No sábado, Bolsonaro disse que Moraes e Luís Roberto Barroso, também ministro do STF e presidente do TSE, extrapolam os limites constitucionais, e afirmou que pedirá ao Senado a abertura de um processo para investigar os dois. Na segunda-feira, o procurador-geral da República, Augusto Aras, informou ao STF que determinou a abertura de uma apuração preliminar para avaliar se a conduta de Bolsonaro nos ataques ao sistema eletrônico de votação configura crime. “Instituições, na verdade, são as regras do jogo. Se elas são fracas, as regras do jogo mudam. E se as regras do jogo mudam, o risco é maior. E isso é negativo do ponto de vista econômico”, afirma Pastore, que é sócio da consultoria A.C. Pastore.
“Há ainda um segundo efeito: um governo excessivamente envolvido numa briga institucional, numa crise institucional como essa, tem menos energia despendida em cima de mudanças de política econômica ou de ações de política econômica que permitam à economia ter um desempenho melhor.”
Pastore foi um dos economistas que assinaram um manifesto em defesa das eleições e da Justiça Eleitoral. Ambiente perverso As falas do presidente contra o sistema eleitoral aumentam a percepção de incerteza em relação à economia brasileira.
Na prática, cria-se um ambiente bastante perverso: a incerteza impede a queda do dólar. Com isso, a inflação não recua, o que obriga o Banco Central a subir a taxa básica de juros, a Selic, para conter a alta dos preços, prejudicando o desempenho da atividade.
Em 12 meses, o Índice Nacional de Preços ao Consumidor Amplo (IPCA) acumula alta de quase 9%. Em agosto, o Comitê de Política Monetária aumentou a Selic em 1 ponto percentual, para 5,25% ao ano, e já indicou que deve promover um aumento de mais 1 ponto na próxima reunião, em 22 de setembro.
No mercado, as projeções indicam que a Selic vai encerrar 2021 em 7,5%. Em janeiro, estava em 2%, o menor patamar da história. “O fato dessa percepção de risco estar mais elevada se traduz, por exemplo, em um câmbio mais depreciado.

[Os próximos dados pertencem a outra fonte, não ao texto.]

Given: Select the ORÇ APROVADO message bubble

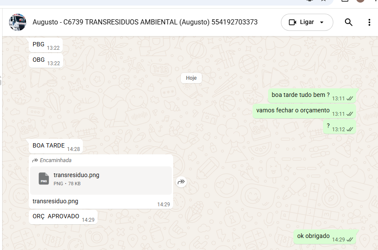Looking at the screenshot, I should click(x=63, y=217).
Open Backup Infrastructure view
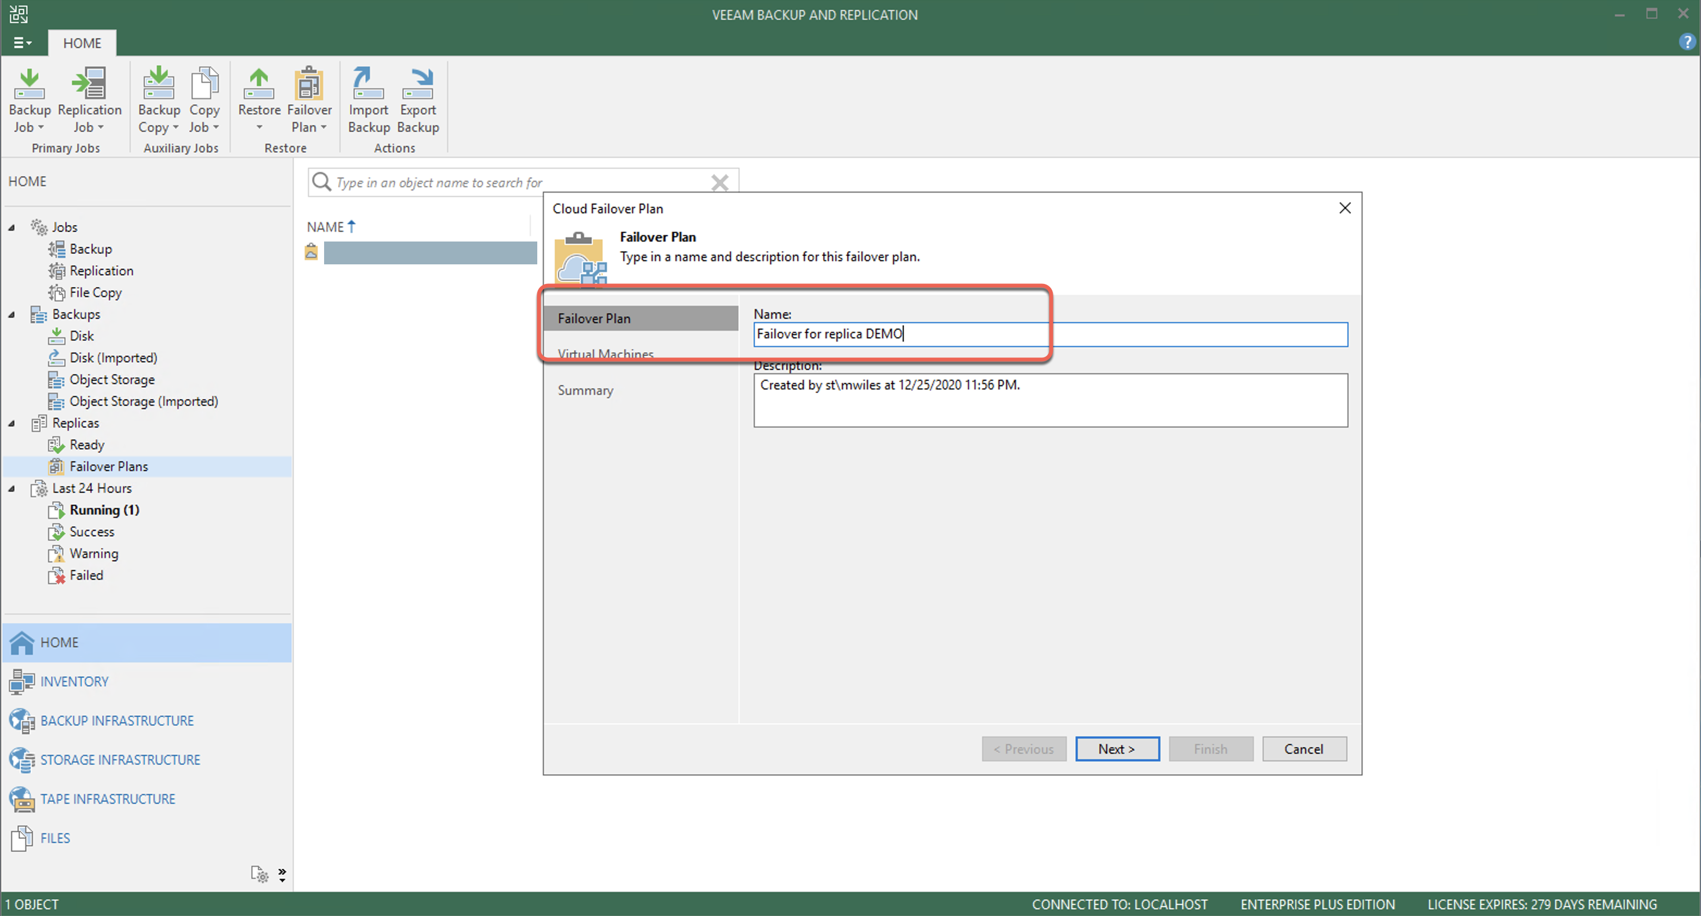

Com o câmbio mais depreciado, a gente tem uma inflação elevada e aí o Banco Central tem de subir juros e isso reduz o PIB”, afirma Alessandra, da Tendências.
“O BC deve elevar a Selic até 7,5% ao final deste ano, mas há o risco de ele andar um pouco mais ao longo do ano que vem”, diz Alessandra. “O resultado seria uma atividade econômica mais fraca, com efeitos em variáveis sensíveis como, por exemplo, no mercado de trabalho.”
A taxa de desemprego ficou em 14,6% no trimestre encerrado em maio, o segundo maior patamar da série histórica, iniciada em 2012. São 14,8 milhões de pessoas à procura de uma vaga. Incerteza fiscal A crise institucional se soma ainda ao quadro de incerteza fiscal do país.
Na última sexta-feira, o presidente do Banco Central, Roberto Campos Neto, admitiu que as propostas de parcelamento de precatórios e de reajuste nos programas sociais geraram “ruído” no mundo financeiro e impactaram os preços de ativos (como dólar e o índice da bolsa de valores). “Quando se faz o que está sendo proposto, de dividir o pagamento, com o famoso devo não nego, pago quando puder, é um calote, sim. Isso evidentemente é choque para os analistas e, particularmente, para os mercados”, diz Mendonça de Barros.
“Se o governo insistir e aprofundar a quebra de regras, o câmbio vai depreciar mais. Dá mesma forma, se ele voltar a ser nunca foi totalmente fiscalmente responsável, o real vai se valorizar e ajudar um pouco a perspectiva do Banco Central com a taxa de juros, porque uma valorização ajudaria a derrubar a inflação”, complementa Pastore.